• _Records supplied_
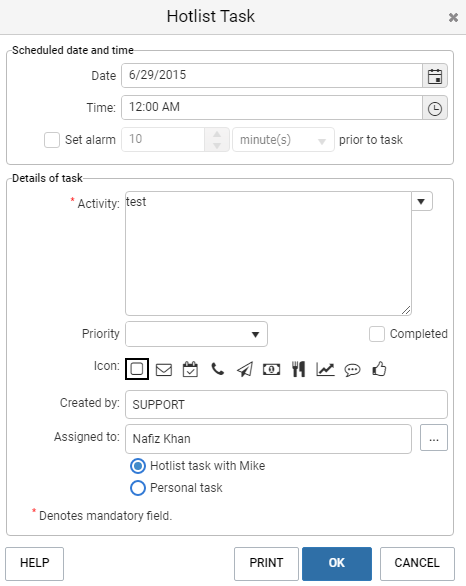Viewport: 466px width, 586px height.
Task: Select the envelope email task icon
Action: click(164, 370)
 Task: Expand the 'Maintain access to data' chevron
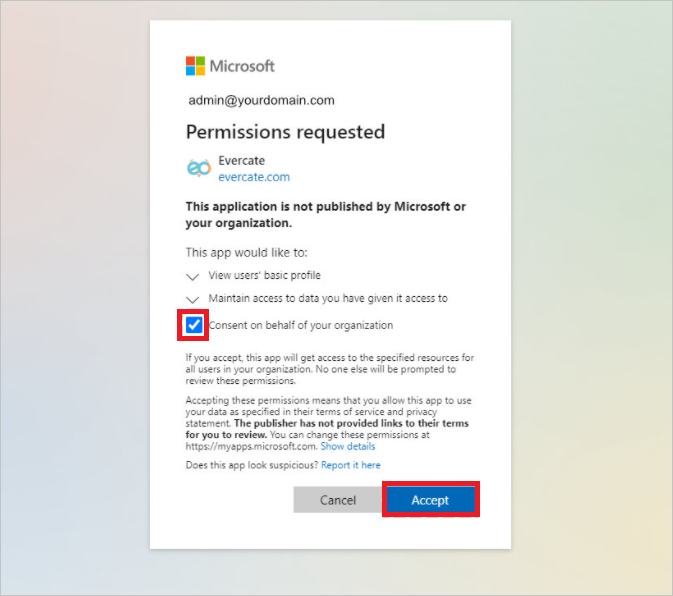coord(192,299)
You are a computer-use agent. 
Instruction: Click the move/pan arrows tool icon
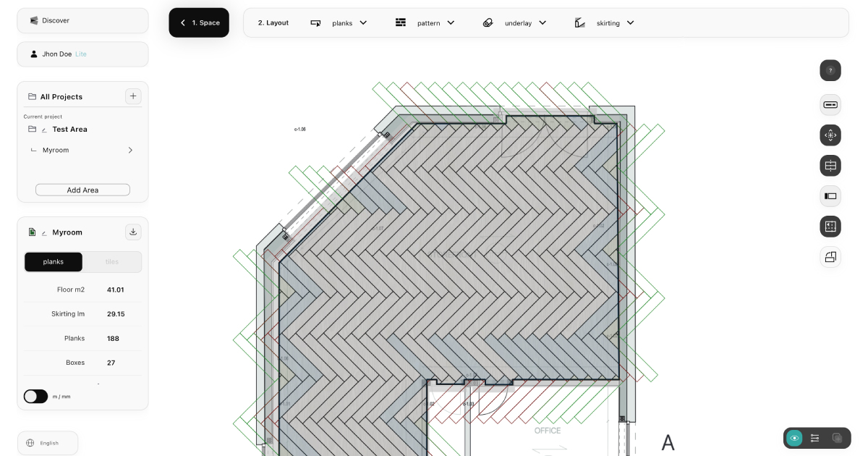(x=830, y=135)
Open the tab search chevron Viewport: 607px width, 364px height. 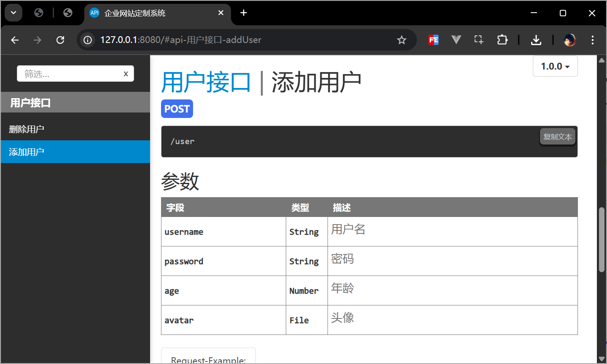click(13, 13)
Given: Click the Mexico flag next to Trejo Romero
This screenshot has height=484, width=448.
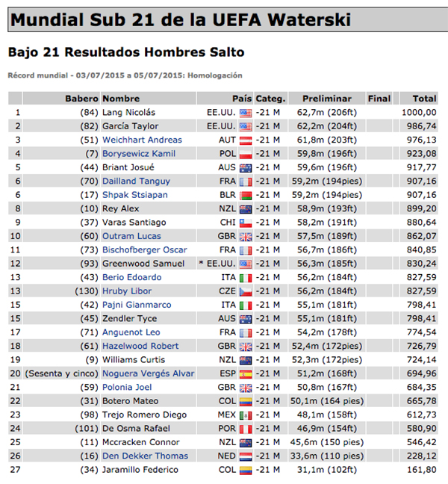Looking at the screenshot, I should point(246,415).
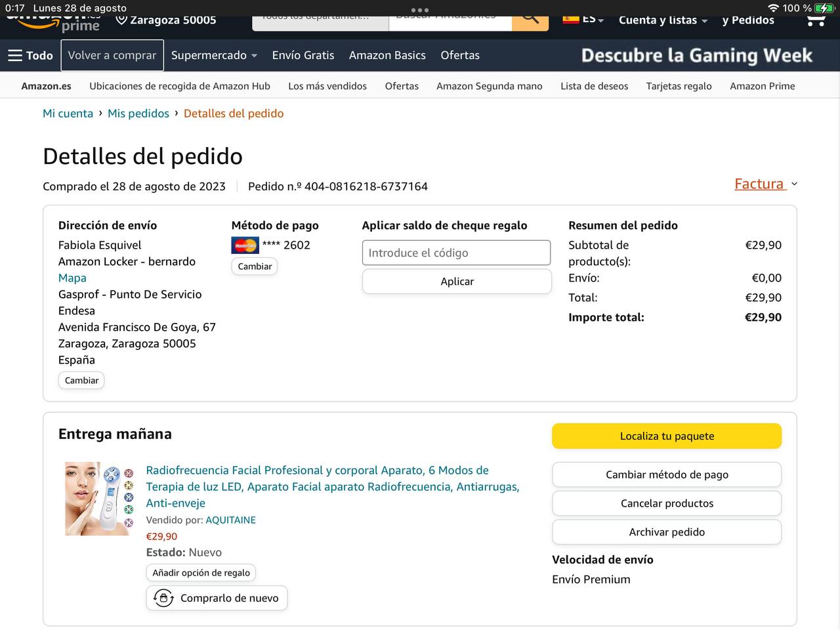840x630 pixels.
Task: Click Cancelar productos button
Action: [667, 503]
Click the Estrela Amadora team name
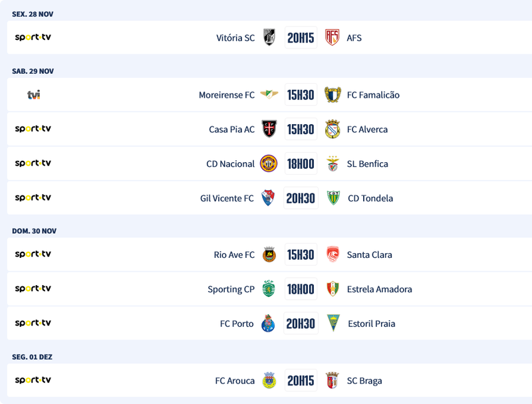532x404 pixels. coord(379,289)
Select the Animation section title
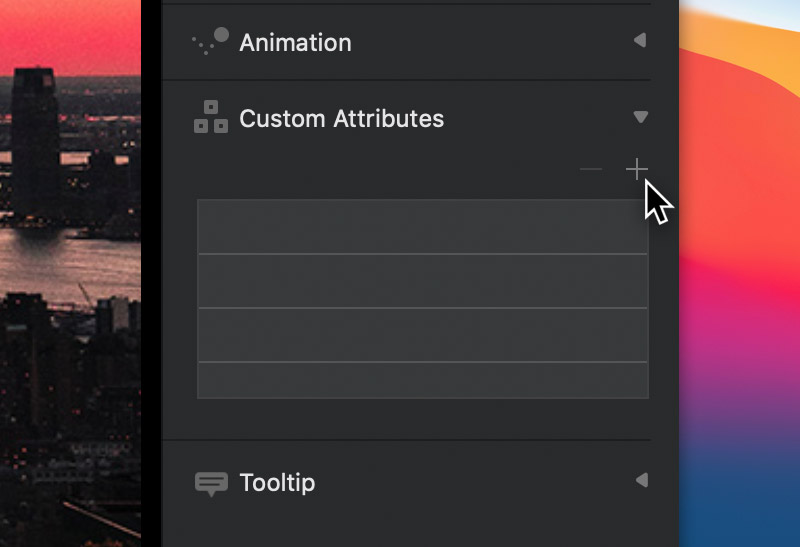Image resolution: width=800 pixels, height=547 pixels. coord(295,42)
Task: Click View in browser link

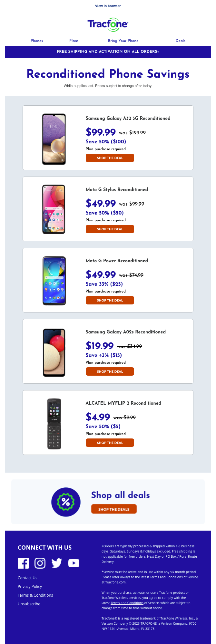Action: [108, 6]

• _Your task_
Would you restate word for word each line from the one that holds "This screenshot has height=484, width=448." to the end of the material, both ends included, without the pictures?

• _Answer to this problem_
This screenshot has height=484, width=448.
Looking at the screenshot, I should point(246,415).
840x630 pixels.
Task: Click Cancelar productos button
Action: [667, 503]
Click the Estrela Amadora team name
532x404 pixels. coord(379,289)
Select the Animation section title
Image resolution: width=800 pixels, height=547 pixels. coord(295,42)
Task: Click View in browser link

Action: [108, 6]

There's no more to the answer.